***** AVAILABLE DATA *****

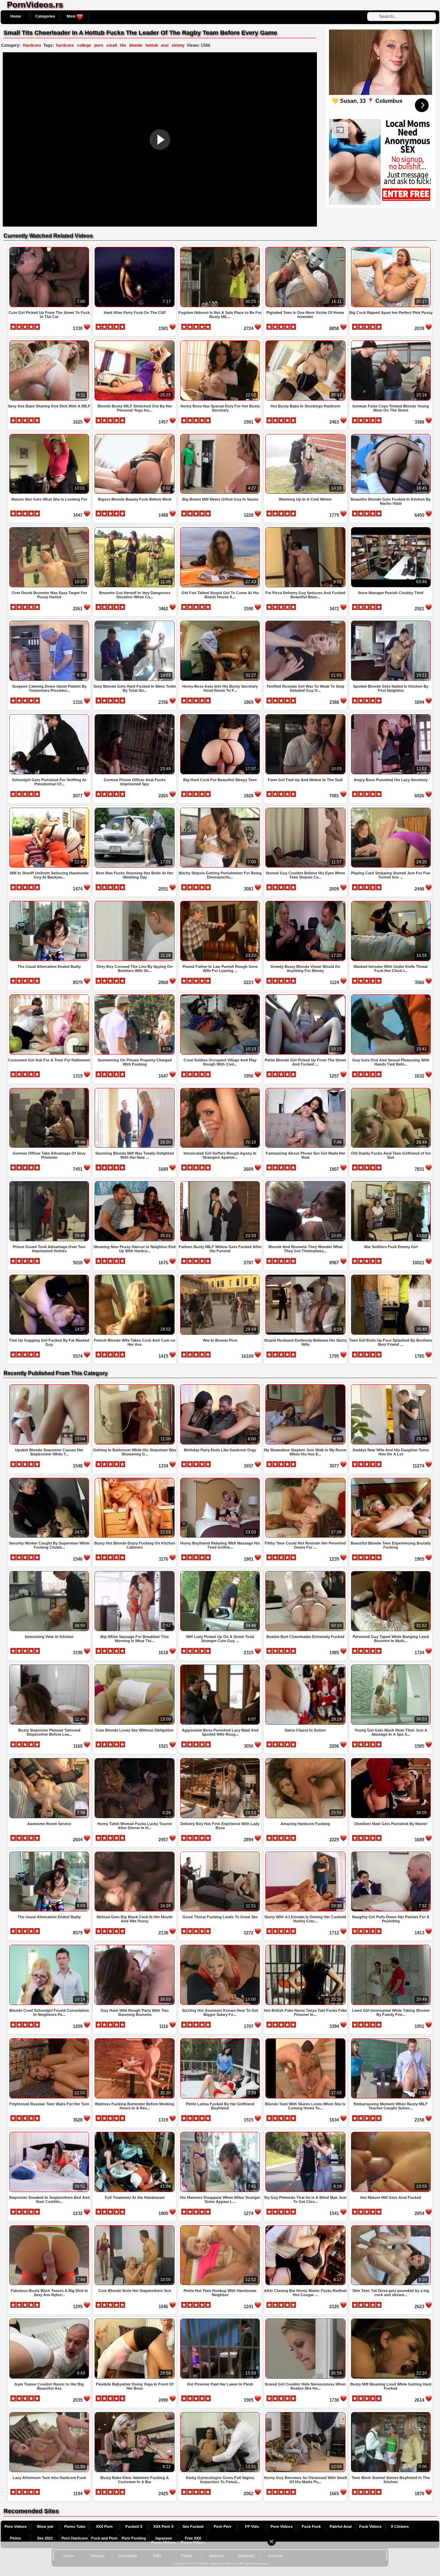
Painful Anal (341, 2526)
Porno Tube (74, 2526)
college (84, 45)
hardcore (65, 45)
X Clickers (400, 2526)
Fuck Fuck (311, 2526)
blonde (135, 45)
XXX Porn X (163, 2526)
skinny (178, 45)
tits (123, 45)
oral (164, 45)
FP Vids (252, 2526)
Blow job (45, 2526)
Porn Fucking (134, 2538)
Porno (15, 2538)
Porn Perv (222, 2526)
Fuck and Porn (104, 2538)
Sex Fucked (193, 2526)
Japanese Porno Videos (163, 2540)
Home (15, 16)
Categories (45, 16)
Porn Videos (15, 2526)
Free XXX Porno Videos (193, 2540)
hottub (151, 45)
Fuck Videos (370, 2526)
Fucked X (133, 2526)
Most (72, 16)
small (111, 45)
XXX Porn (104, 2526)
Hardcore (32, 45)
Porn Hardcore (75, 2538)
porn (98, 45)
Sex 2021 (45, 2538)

*****
***** AVAILABLE DATA *****

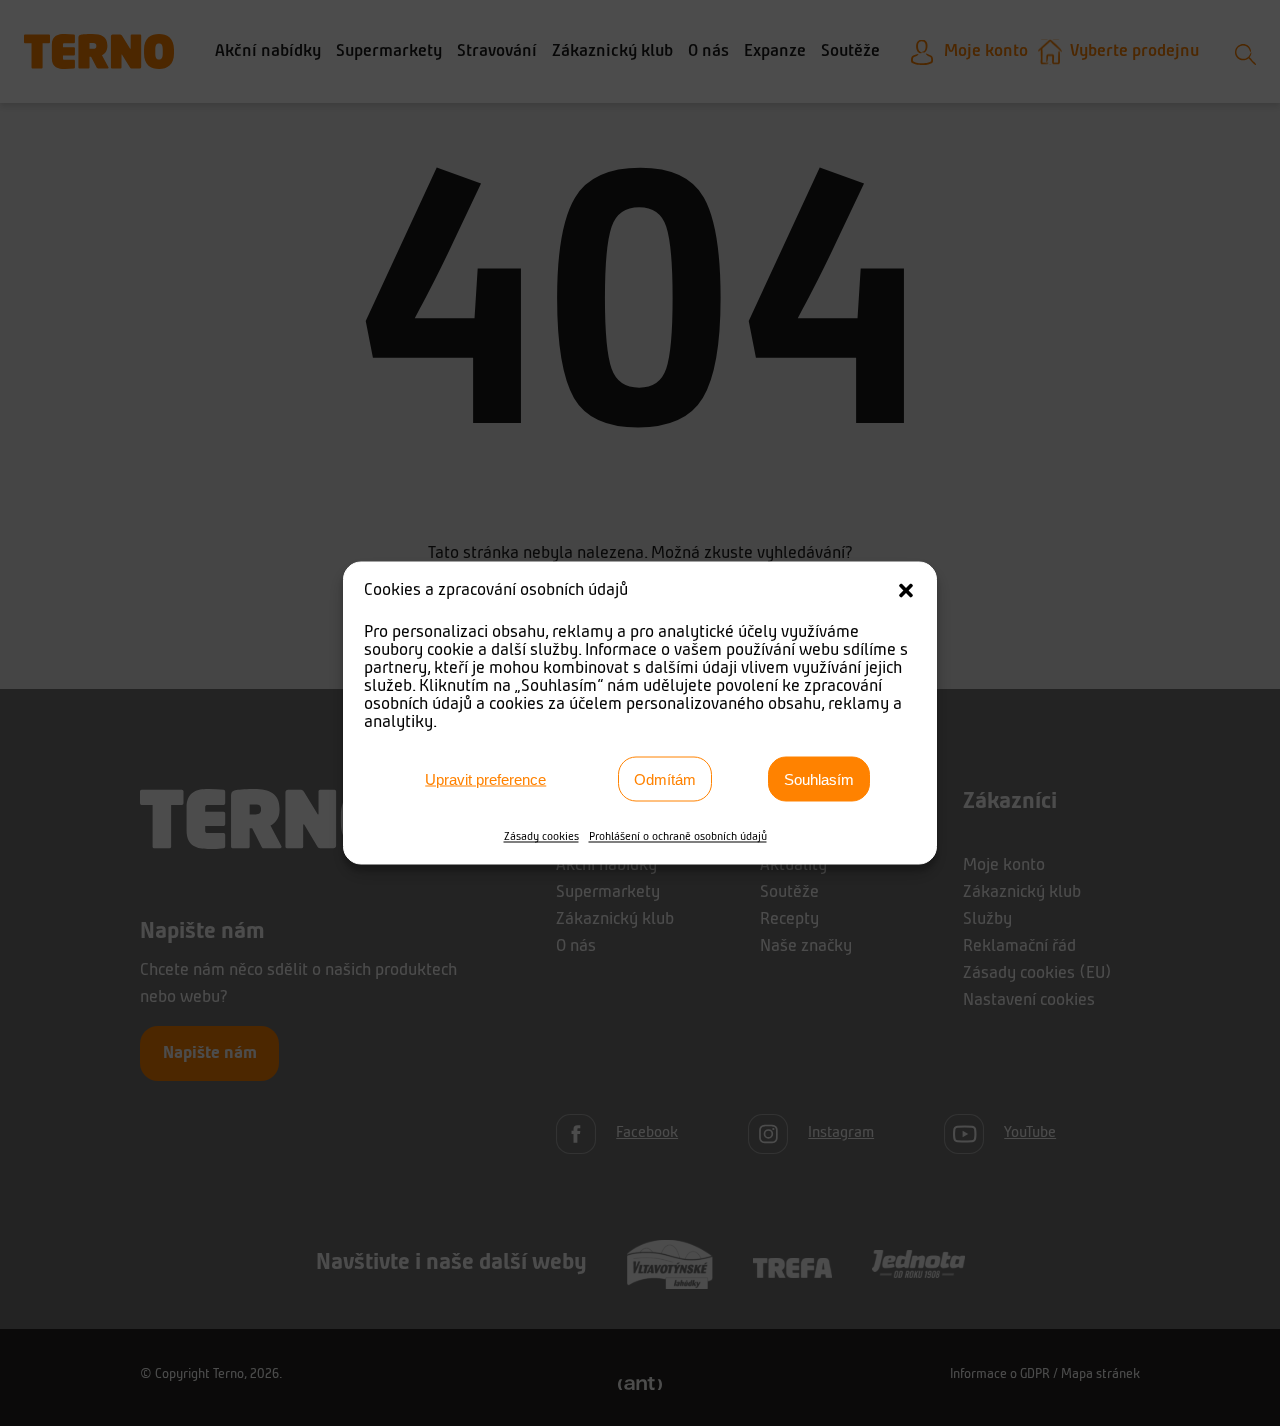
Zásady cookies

*****

:: BRIEF ::
From the data above, copy every line where "Porno" appears.

:: SOLVED EXERCISE ::
Porno Tube (74, 2526)
Porno (15, 2538)
Japanese Porno Videos (163, 2540)
Free XXX Porno Videos (193, 2540)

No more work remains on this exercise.